10 raisons qui expliquent l’incompétence des travailleurs sociaux

À l’automne de 2009, j’ai écrit un court sketch qui, s’il est fortement caricatural, décrit des situations qui ne sont hélas que trop réelles lorsque nous avons affaire aux travailleurs sociaux. On le trouve ici. Pour ceux qui comprendraient mal l’anglais ou qui n’ont pas envie de se le taper, l’esprit du texte se résume bien dans l’illustration suivante:

Ainsi que dans celle-ci:

La liste de ce que je leur reproche est longue:

  • N’écoutent pas ce qu’on leur dit.
  • Ont des jugements erronés.
  • Refusent de voir la réalité en face.
  • Lancent n’importe quand et n’importe comment des slogans préfabriqués sans même avoir assez de jugement pour voir si ça s’applique ou non à la situation.
  • Posent des questions qui sont en fait des accusations déguisées.
  • Tournent les phrases de façon à te laisser le choix entre être d’accord avec eux ou bien passer pour [insérer qualificatif jugemental négatif au choix].
  • Donnent des conseils propres à créer de nouveaux problèmes au lieu d’arranger celui que tu as.
  • Refusent d’être clairs dans leurs conseils et leurs attentes.
  • Feignent l’ignorance.
  • Sont rabaissants.
  • Sont insultants.
  • ET SURTOUT refusent d’admettre qu’ils puissent avoir tort de procéder ainsi.

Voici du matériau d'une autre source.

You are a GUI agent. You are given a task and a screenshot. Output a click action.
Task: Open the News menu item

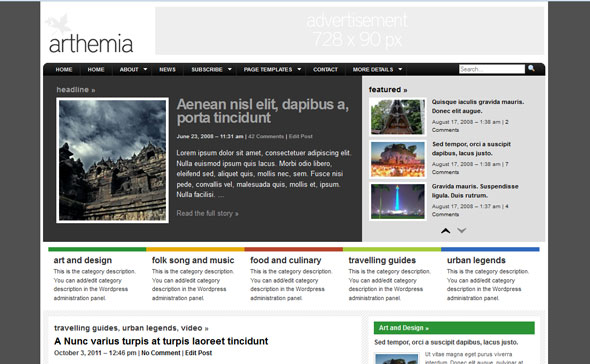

Ce que je viens de décrire ici, ça s’applique à la –majorité- totalité des travailleurs sociaux à qui j’ai eu affaire dans ma vie.

Reconnaissons-le: Pour devenir travailleur social, ça prend un haut niveau d’intelligence. Et c’est justement ça, le problème: Leur intellect fait qu’il est impossible pour eux de ne pas se rendre compte que leur façon d’agir fait plus de tort que de bien, autant à leurs patients qu’à leur propre réputation. Alors pourquoi agissent-ils ainsi? Pourquoi est-ce que ces gens. qui sont supposés nous aider, vont préférer faire le contraire en choisissant délibérément la voie de l’incompétence?

Après avoir beaucoup réfléchi à la question, j’en suis arrivé à la conclusion qu’il y a neuf raisons possibles pouvant expliquer l’incompétence des travailleurs sociaux.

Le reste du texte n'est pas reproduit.